Please copy exactly the lines from the one containing "Task: Open the" to the end of the entries, both included, and nothing else. Omit every picture.

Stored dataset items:
◆ ◆ ◆ ◆ ◆ ◆ ◆
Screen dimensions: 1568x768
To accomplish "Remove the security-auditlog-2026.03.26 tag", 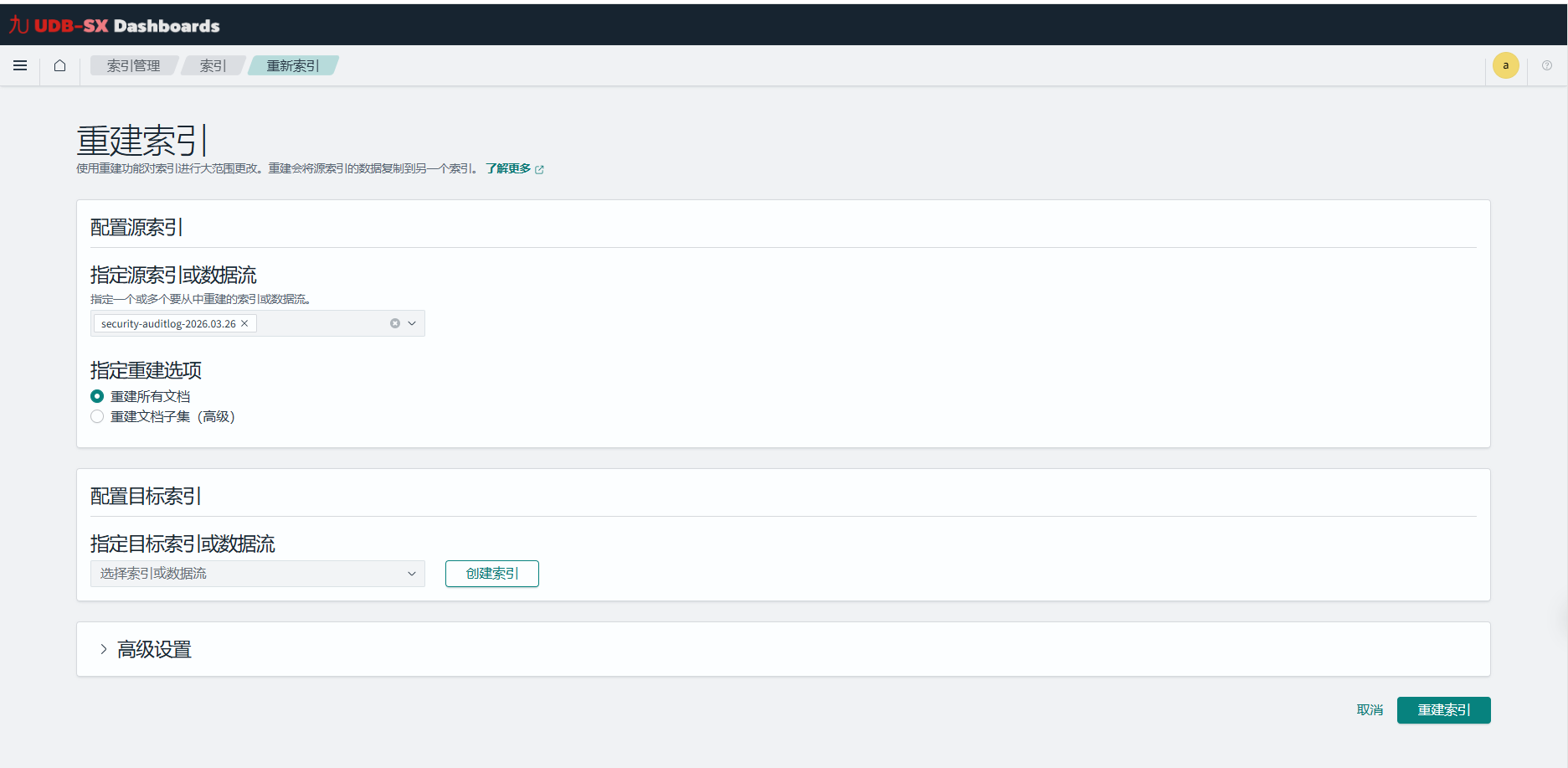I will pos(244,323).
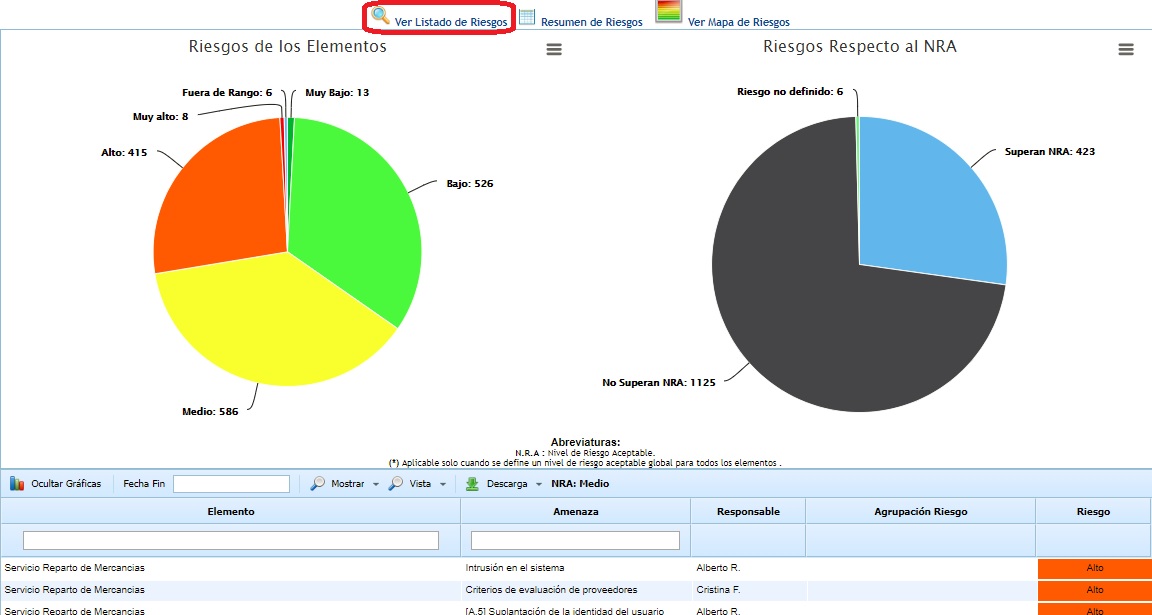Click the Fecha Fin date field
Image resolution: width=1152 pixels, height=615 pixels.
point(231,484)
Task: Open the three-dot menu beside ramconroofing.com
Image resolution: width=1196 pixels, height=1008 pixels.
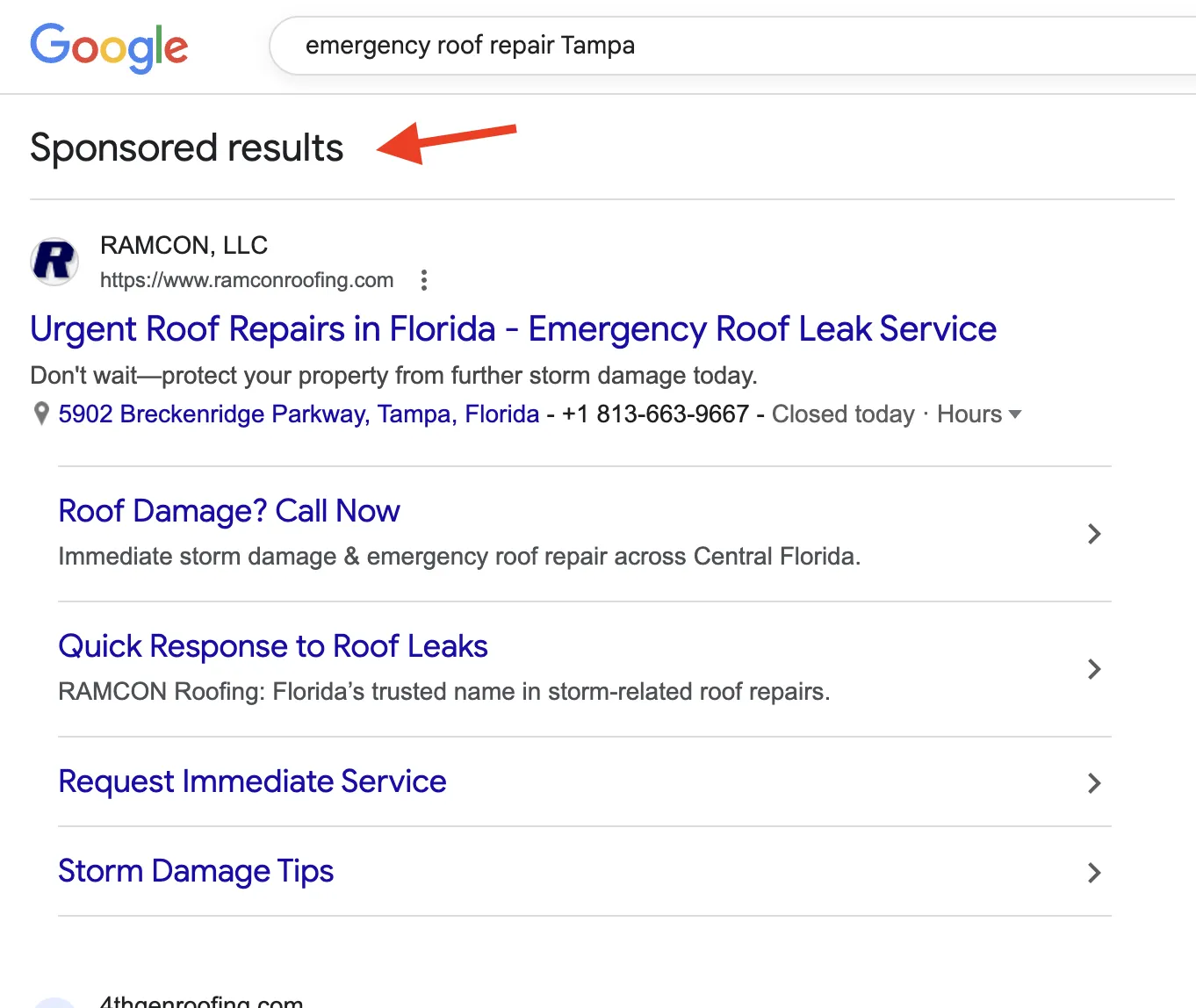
◆ ◆ ◆ ◆ ◆ ◆ ◆
Response
Task: Open the three-dot menu beside ramconroofing.com
Image resolution: width=1196 pixels, height=1008 pixels.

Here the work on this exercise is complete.